WORK TO BE COMPLETED: The expected output is exactly the lines below, starting at the line with "February 2016 (351, 1036)" and ending at the line with "Fitness (338, 1908)", both included; no other line belongs in it.

MATERIAL PROVIDED:
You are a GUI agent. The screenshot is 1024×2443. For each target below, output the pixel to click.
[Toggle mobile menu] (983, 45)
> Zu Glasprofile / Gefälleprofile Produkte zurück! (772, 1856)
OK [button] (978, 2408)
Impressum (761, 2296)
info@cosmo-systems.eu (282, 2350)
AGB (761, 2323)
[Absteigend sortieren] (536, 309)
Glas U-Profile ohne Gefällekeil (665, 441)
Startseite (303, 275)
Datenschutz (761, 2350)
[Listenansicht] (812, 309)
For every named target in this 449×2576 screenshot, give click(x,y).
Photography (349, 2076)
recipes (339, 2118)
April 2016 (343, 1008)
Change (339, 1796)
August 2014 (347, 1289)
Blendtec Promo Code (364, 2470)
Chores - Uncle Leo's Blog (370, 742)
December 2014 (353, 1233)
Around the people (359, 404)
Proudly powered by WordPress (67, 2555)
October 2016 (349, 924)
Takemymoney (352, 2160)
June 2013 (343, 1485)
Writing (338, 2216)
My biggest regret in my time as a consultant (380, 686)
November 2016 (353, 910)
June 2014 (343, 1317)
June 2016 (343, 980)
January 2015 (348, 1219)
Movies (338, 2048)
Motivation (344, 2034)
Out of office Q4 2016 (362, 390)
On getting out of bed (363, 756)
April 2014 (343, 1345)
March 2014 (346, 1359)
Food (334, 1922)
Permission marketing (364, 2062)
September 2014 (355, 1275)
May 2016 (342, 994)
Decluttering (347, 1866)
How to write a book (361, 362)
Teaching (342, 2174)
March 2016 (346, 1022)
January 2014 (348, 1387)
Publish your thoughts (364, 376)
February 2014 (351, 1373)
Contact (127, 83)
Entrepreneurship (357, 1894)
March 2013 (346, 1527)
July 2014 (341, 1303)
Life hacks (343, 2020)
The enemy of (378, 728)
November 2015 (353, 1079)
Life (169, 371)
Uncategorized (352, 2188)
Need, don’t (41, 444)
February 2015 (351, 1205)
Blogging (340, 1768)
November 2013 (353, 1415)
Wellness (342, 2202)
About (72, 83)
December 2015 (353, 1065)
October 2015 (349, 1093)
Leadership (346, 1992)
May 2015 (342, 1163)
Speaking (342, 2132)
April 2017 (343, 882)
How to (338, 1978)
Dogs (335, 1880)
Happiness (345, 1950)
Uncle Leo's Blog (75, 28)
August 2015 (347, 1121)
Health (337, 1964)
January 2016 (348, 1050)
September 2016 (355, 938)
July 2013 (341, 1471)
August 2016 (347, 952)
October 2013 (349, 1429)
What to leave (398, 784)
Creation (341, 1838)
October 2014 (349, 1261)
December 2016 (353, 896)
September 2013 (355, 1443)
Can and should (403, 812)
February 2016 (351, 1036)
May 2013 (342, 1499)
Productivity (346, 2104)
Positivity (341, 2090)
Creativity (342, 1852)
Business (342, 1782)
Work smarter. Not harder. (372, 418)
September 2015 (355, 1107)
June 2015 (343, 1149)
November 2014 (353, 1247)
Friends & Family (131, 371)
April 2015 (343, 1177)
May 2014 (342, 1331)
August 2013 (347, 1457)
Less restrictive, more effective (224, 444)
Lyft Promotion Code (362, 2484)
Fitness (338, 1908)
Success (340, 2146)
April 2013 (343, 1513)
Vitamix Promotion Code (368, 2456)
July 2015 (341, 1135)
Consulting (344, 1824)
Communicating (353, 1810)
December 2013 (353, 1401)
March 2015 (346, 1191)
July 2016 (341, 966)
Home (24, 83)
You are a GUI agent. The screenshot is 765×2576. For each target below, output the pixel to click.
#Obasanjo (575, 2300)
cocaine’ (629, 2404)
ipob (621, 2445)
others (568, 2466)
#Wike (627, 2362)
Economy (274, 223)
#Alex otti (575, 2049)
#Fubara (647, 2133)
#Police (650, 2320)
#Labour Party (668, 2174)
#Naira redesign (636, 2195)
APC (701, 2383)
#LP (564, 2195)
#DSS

ANSWER SPACE:
February 2016 (351, 1036)
May 2013 (342, 1499)
Productivity (346, 2104)
Positivity (341, 2090)
Creativity (342, 1852)
Business (342, 1782)
Work smarter. Not harder. (372, 418)
September 2015 (355, 1107)
June 2015 (343, 1149)
November 2014 (353, 1247)
Friends & Family (131, 371)
April 2015 (343, 1177)
May 2014 (342, 1331)
August 2013 (347, 1457)
Less restrictive, more effective (224, 444)
Lyft Promotion Code (362, 2484)
Fitness (338, 1908)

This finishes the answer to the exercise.